In one US city, life under a UN treaty on women
To many Americans, the words "women's human rights" conjure issues of burqas and honor killings in distant lands, only dimly understood. Not to Jim Horan, though. To him, they bring to mind his carpentry shop down on San Francisco's industrial fringe.
In truth, the macho, male-dominated culture of the "Yard," as it is called at the city's Department of Public Works, is probably not so different from many blue-collar workplaces around the country. Then again, none of them is governed by a United Nations treaty on gender equity.
When San Francisco adopted the Convention on the Elimination of All Forms of Discrimination Against Women in 1998, it put a unique twist on the issue of women's rights in America. Twenty-three years after President Carter signed CEDAW, the US Senate has not passed it. Indeed, San Francisco remains the only city or state that has codified the treaty into law.
To critics, it is a tool for feminists to promote abortion and a liberal agenda.

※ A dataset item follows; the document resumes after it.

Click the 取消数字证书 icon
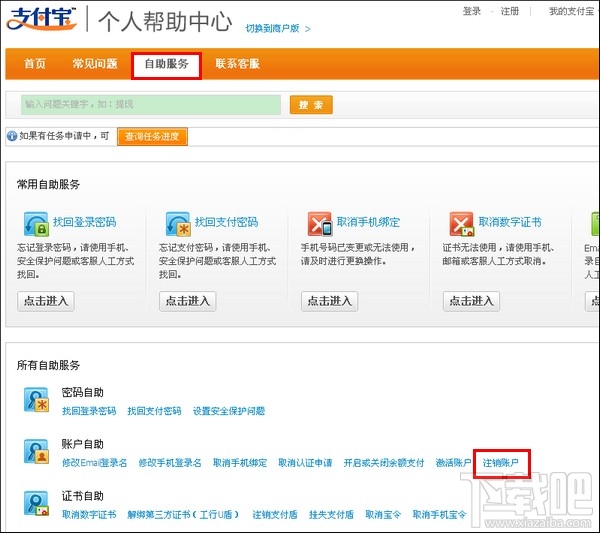Image resolution: width=600 pixels, height=533 pixels. point(461,223)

To proponents, it is a global bill of rights for women. Now, with San Francisco finishing its five-year implementation plan, it offers America a look at how the guidelines - ratified by 170 countries - could change the nation.
For the most part, the changes have been incremental, such as the establishment of a women's support group at the Yard, notes Mr. Horan of Public Works. But the program's very existence here, to many, is the beachhead for a whole new way of thinking about problems of race, poverty, and gender in the United States: as matters of human rights that demand much greater attention.
Other cities are considering the San Francisco model, particularly Los Angeles. But even here, in a city considered by some the capital of the women's rights movement, the effort is showing the difficulty of changing old ways, as well as subtle but significant successes in improving women's lives.
"We refer to what's been happening in [San Francisco] to show what the power to human rights can be," says Kim Slote of the Wellesley Centers for Women in Massachusetts. "It's pushing the movement along to get human rights respected ... as not just something for the third world."
In some ways, CEDAW does seem like a document for the third world. The United States would not need to make any legal changes to adopt it: The Constitution and various antidiscrimination laws already surpass the standards of the 1979 convention.
But ratifying CEDAW, activists say, would provide a framework for reexamining fundamental issues of public policy - from hiring practices to building codes - through the lens of their impact on women.
San Francisco's experience bears that out. The primary goal of the CEDAW task force here has been to raise awareness about how every decision can affect women. Its operative words have been cajole, educate, and prod, not punish. It is not a regulatory board.